この魔術操作を使って、10の山を壊すか、或いは無人島の一つでも消し去ってしまえば、ウルツァイトを見つける事は恐らく簡単にできるだろう。
しかし、ウルツァイトを見付ける為に、アビスが破壊という行動を取る事はなかった。
あくまで穏便に、山も陸も傷付けない。
派手な行動を起こせば、木陰のように無駄にヘイトを集める事になりかねないし、それこそ神の逆鱗に触れてしまう可能性すらある。
世界のバグを使って世界のバグになろうとしているアビスにとって、それは望む結末ではなかった。
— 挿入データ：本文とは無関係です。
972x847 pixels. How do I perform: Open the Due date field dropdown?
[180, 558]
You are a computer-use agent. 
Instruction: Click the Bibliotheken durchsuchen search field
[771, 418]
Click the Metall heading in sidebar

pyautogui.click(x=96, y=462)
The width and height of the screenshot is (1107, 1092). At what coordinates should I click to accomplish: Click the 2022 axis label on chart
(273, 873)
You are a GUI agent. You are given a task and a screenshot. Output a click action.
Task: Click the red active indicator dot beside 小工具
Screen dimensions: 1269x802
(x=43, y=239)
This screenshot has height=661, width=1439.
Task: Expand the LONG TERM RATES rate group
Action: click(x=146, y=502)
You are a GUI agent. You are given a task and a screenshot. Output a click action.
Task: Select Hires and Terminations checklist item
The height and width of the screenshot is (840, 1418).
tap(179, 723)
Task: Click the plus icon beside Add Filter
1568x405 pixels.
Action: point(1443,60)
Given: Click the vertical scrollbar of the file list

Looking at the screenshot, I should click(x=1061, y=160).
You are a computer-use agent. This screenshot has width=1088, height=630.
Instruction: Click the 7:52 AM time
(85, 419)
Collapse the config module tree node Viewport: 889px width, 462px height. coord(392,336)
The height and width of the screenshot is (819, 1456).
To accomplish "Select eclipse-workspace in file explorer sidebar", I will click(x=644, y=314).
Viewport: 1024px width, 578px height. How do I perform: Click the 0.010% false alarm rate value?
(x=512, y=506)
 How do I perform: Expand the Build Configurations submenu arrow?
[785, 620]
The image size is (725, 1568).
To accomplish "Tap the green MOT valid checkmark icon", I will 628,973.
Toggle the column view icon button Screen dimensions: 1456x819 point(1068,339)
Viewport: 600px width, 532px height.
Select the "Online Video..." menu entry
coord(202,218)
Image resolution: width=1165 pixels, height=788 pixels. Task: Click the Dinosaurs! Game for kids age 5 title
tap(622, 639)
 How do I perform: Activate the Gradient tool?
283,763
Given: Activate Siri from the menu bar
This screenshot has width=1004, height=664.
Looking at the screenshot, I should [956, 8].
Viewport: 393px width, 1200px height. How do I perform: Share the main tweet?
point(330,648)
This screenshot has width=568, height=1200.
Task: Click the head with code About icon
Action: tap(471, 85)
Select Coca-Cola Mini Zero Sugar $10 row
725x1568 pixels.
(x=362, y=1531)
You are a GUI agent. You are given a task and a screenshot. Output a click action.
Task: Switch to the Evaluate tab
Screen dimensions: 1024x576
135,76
「とはいえ、想定外が過ぎるの。全然見つからんではないか」
適当に石やら岩やらを鑑定すれば見付かると思っていたのに、見付からないし見付かる気配もない。
陸や山に魔力を走らせ、硬度が高そうな部分を切り出した所で、取れるのはウルツァイト以下の硬度しかない鉱石ばかりだった。
この鉱石のお陰で、エフの鍛冶場はあらゆる鉱石を叩き直せる状態になったから、まったくの無駄骨という事はないのだが…。
「もしかして妾、いいように使われておるだけだったり…」
エフはアビスが届けた鉱石を使って、まるで何かに取り付かれたように、武器防具の錬成を開始していた。
それら呪いの道具はすべてエル専用なのだから、アビスが疑いたくなるのも無理のない話だった。
「帰ろ」
鉱石探しに飽きたアビスは、手に入れた鉱石と共に船に転移する。
作業中は話し掛けないで欲しいと言われたので、鉱石だけを適当に置いて船の外に出た。
外では変わらず木陰が釣りをしていた。
「お帰りなさい」
「お主は、本当に飽きぬのじゃな」
「うん。お陰で釣りをして緩やかに過ごすという事が、老後のプランに組み込まれましたよ」
「木陰は既に老い先短いのかえ?」
「えっ、知らない。魔王だし結構生きるんじゃないの?」
「そうであるよな。すまぬ。木陰は出会った頃から、老人より老人らしい生活をしておったからの。一瞬短い余生を楽しんでいるのかと思ったわ」
寝て、子供と遊んで寝る。
寝て、散歩して寝る。
寝て、寝る。
エルフレアでの木陰の生活は基本これで、今は寝て、釣りをして寝るである。
行動から推察するなら、木陰は既に立派な老後に突入していた。
「あれ、もしかして私、こんなに可愛いのに若さが足りてない?」
「妾より考えが老いておるのは、事実じゃな」
「でもほら、エルよりはマシだから」
「そういえばエルの姿を殆んど見ぬが、あやつは何をしておるのじゃ?」
「さぁ、船で寝てるんじゃないの?」
「いや、船にはおらぬぞ」
船は今、一日中エフが鉱石をカンカンして煩い。エルであればこの程度の騒音、苦にする事なく眠りそうだが、船の中にそもそもエルの姿はなかった。
「それは、初耳。どこに行ったんだろ」
「ふむ」
木陰はそう言うと辺りをキョロキョロと見渡し、木陰にならうよう、アビスも辺りをキョロキョロと見渡した。
近くに忘れ物がないか探すような軽い動作だったが、実際は万里眼を使った超広範囲の索敵だった。
「いた」
木陰とアビスが同時に声を出す。
エルはアルミリアより遥か南西にあるネリーシェの町にいた。
「なんで、こんな所にいるんだろ」
「エルの奴、いつの間にやら転移のスキルを覚えておる」
「ほんとだ」
厳密には転移のスキルが付与された呪具を装備しているのだが、エルの意思で呪具を外せないのであれば、エルが覚えていると言って問題ないだろう。
届けた鉱石を使ってカンカンしていた事は知っていたが、あの男はどれだけエルに呪いを掛けるつもりだろうか…。
「久々に会いに行くとするかの。木陰も行くかえ?」
「行かないよ」
「本当に動かぬ奴め」
「魔王はほら、座して動かないものだから」
「やれやれじゃの」
アビスは、座して動かない木陰を残して転移する。確かに歴代の魔王も大半は、魔王城の椅子に腰掛けた状態で勇者を迎えていた。
木陰が怠惰なのは、木陰自身の特性というよりは魔王自体の特性である可能性もあった。